このような中で、ある特定の客先から一定量の受注を口約束ではあるにせよ獲得している加工屋さんがあります。
それらの加工屋さんに見られるのですが、材料の値上げを簡単に認めてしまうのです。
そして、客先には、材料費の値上げを一部でも認めてもらえればよいと考えているのです。
これは、加工屋さんの社長の頭の中に、これだけの売上げがあれば、うちの会社は赤字にならないという経験則を持っているのからなのです。

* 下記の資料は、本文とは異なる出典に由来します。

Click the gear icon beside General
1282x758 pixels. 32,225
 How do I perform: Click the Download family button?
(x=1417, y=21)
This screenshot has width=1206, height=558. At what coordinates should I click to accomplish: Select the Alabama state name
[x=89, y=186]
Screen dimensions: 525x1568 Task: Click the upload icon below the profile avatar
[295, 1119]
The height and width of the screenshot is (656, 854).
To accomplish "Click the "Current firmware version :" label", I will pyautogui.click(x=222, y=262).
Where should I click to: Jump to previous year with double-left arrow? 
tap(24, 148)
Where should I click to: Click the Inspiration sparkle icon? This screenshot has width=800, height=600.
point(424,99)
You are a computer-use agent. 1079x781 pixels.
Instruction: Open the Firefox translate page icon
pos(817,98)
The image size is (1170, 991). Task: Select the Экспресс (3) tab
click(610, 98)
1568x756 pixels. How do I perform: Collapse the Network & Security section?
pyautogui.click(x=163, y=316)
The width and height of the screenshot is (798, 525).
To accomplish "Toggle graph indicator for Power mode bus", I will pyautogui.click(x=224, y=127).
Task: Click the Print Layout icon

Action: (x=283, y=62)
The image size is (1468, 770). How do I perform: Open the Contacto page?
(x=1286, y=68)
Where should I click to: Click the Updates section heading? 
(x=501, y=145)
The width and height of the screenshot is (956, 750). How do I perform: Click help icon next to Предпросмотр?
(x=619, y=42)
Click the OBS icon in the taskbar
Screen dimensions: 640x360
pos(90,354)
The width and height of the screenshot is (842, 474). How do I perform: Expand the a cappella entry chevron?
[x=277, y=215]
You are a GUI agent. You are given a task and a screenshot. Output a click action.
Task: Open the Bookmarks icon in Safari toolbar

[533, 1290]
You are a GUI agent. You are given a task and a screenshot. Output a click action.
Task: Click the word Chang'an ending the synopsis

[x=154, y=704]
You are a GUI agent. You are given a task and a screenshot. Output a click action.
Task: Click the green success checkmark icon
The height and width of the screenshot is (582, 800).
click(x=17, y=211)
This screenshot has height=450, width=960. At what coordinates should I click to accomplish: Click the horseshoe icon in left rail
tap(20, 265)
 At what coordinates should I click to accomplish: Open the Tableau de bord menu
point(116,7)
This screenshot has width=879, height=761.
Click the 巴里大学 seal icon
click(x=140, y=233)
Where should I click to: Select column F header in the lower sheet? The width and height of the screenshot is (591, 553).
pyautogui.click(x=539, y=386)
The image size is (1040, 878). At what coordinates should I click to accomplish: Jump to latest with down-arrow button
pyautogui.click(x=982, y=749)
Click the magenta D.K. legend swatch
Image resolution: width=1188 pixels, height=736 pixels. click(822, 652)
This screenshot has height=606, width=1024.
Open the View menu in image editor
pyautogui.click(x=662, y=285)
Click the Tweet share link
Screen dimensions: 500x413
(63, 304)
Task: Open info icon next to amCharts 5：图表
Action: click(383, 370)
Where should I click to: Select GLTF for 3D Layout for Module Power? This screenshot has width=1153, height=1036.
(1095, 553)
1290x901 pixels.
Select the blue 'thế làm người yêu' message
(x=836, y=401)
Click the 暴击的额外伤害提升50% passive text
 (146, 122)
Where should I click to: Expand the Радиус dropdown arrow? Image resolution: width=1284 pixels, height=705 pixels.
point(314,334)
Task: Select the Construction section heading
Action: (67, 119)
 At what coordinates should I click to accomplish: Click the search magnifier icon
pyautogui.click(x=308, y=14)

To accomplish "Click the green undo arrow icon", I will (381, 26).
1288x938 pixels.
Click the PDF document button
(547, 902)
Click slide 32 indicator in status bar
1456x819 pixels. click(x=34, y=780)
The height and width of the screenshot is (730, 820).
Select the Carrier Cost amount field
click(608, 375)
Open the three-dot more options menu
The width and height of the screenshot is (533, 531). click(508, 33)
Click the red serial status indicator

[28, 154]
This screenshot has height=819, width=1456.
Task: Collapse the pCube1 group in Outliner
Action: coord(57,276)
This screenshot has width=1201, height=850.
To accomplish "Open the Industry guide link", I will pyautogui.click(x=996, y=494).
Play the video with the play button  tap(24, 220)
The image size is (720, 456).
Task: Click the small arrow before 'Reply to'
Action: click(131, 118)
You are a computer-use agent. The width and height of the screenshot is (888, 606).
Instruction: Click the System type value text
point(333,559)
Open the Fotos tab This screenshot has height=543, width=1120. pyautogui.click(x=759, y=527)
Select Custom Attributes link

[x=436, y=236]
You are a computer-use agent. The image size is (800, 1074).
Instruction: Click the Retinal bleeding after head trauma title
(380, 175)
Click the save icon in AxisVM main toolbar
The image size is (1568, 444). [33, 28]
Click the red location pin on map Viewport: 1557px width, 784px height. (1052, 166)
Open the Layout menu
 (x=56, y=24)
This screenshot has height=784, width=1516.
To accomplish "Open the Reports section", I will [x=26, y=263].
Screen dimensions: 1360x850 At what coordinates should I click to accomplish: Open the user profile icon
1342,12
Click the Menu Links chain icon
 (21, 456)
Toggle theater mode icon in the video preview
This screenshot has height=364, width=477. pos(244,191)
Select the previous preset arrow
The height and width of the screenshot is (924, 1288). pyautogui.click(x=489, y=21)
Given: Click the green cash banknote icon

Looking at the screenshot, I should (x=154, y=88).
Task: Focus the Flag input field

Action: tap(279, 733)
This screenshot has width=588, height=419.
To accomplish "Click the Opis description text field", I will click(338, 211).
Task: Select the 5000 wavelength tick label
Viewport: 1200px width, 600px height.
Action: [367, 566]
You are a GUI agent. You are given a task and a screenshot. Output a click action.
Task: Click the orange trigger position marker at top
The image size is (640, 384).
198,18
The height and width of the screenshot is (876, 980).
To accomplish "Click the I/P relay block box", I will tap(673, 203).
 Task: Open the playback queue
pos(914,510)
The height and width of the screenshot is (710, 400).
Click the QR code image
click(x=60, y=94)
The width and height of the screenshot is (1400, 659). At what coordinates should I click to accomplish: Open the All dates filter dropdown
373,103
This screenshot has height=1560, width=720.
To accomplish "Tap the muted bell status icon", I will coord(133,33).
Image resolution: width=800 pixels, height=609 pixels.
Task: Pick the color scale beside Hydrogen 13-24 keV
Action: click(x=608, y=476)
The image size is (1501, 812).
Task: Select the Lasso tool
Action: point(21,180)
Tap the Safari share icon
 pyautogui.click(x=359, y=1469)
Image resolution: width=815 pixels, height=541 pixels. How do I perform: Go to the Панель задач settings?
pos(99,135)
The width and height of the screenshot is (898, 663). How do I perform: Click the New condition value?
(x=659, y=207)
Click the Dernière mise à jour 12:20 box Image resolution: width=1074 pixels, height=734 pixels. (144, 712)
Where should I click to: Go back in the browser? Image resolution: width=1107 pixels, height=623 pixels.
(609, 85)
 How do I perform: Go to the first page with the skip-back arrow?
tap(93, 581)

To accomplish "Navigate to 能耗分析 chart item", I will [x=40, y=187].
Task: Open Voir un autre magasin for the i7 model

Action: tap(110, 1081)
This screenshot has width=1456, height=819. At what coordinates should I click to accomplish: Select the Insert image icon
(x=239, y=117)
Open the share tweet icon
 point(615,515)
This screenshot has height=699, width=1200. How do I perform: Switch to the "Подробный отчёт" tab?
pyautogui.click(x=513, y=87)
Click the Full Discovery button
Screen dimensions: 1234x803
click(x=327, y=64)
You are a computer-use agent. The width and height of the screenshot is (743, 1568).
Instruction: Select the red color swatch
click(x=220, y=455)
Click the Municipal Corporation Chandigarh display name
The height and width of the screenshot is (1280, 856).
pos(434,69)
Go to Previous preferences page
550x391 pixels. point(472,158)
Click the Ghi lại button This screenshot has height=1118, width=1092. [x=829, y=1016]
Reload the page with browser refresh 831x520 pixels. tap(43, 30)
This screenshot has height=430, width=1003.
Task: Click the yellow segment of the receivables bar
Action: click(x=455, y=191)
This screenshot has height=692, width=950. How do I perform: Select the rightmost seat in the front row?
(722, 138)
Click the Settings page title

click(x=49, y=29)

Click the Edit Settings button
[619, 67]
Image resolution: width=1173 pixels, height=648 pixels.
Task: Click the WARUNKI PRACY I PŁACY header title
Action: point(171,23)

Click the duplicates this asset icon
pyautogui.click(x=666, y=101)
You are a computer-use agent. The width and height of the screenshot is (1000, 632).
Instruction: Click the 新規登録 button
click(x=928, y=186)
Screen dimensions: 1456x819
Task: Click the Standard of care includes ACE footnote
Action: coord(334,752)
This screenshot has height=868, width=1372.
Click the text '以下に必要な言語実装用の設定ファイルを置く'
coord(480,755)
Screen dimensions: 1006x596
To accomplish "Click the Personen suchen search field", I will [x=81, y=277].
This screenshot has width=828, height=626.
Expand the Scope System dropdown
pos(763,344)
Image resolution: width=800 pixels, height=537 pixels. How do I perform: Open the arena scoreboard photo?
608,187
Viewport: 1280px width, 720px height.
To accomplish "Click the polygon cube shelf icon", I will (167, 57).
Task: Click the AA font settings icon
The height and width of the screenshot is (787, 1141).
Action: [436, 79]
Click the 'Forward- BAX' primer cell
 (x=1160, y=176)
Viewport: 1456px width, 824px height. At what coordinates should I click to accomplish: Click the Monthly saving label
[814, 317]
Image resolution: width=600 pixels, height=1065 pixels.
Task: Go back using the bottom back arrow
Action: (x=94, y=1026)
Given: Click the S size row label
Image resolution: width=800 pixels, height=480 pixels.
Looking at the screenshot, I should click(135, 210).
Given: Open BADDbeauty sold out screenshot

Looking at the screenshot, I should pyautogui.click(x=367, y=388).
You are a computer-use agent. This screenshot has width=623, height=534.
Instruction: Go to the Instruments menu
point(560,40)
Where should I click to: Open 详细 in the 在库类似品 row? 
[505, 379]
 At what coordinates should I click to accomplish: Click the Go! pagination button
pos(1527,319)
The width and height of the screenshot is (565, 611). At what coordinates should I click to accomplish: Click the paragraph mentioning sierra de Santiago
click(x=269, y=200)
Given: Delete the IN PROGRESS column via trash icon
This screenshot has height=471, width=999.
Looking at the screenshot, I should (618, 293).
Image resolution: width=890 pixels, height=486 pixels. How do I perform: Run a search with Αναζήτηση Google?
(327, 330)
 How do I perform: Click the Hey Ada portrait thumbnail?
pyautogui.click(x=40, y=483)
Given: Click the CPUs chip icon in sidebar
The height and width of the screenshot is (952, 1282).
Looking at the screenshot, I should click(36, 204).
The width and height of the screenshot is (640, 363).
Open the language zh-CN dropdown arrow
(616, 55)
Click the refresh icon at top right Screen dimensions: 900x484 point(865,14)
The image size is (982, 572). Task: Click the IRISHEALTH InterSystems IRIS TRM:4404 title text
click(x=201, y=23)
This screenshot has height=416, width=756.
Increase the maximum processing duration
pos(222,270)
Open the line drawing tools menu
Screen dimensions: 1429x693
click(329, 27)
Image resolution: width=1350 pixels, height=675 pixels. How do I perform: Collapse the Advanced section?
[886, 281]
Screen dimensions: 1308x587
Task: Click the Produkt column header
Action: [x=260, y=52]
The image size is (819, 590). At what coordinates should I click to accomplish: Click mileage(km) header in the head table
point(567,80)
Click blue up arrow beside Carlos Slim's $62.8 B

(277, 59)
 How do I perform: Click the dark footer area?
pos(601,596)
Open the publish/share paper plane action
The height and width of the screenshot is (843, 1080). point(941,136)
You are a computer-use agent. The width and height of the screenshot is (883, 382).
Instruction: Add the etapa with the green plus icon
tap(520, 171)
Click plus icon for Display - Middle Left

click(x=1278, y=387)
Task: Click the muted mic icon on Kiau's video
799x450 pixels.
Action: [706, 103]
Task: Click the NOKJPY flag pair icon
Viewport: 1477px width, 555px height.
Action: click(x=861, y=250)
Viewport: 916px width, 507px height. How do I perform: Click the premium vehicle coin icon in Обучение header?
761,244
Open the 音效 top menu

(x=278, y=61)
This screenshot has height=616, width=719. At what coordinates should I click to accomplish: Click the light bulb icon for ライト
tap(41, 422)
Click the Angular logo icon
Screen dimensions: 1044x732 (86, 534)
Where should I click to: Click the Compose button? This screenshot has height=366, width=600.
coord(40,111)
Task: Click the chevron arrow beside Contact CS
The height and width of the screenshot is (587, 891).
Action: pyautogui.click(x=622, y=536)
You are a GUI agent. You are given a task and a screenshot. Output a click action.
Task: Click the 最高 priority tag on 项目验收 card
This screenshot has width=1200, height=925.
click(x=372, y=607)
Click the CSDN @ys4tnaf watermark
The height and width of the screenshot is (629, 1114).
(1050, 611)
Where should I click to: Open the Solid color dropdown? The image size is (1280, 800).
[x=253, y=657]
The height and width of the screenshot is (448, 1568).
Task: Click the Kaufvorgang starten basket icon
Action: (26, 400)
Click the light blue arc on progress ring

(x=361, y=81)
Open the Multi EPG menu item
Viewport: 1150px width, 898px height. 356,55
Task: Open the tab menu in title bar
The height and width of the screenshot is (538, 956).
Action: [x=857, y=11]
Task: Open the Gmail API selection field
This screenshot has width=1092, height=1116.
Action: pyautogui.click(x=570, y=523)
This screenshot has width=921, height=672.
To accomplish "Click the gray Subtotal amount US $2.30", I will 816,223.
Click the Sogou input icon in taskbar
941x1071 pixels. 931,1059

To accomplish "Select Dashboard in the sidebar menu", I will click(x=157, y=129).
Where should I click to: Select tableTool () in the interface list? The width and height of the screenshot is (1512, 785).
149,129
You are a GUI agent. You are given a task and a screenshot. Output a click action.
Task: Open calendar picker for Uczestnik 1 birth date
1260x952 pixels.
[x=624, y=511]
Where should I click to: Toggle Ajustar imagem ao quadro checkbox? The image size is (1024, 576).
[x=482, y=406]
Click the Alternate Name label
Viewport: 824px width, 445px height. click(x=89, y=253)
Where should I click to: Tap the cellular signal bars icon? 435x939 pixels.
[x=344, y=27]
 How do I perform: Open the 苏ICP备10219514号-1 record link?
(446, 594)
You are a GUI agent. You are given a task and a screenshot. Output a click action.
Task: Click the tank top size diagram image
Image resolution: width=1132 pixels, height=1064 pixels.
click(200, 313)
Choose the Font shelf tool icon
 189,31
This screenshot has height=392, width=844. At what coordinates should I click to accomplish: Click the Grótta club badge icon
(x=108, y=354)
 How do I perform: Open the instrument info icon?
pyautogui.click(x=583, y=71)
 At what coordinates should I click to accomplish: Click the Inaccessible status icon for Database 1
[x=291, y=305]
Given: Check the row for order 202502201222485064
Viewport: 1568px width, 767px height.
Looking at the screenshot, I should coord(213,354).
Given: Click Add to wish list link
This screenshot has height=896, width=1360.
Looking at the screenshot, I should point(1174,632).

このため、材料費が値上げになっても、あまり注意を払って見ていないのです。
この結果、売上高は確保しているのに利益が出ないということになってしまうのです。
そして、会社が儲からない、客先への値上げも出来ないというジレンマに落ちってしまい、最後には、会社を閉めざるえないことになりかねないのです。
このようなことにならないためには、部品加工をしている加工屋さんでは、製品や部品ごとに採算性を十分に把握していくことが必要になるのではないでしょうか。
その上で、採算の合わない受注品をどうするのかの対策を考えるべきです。会社は、利益の獲得が第一の目的です。
利益について、もっと敏感であるべきではないでしょうか。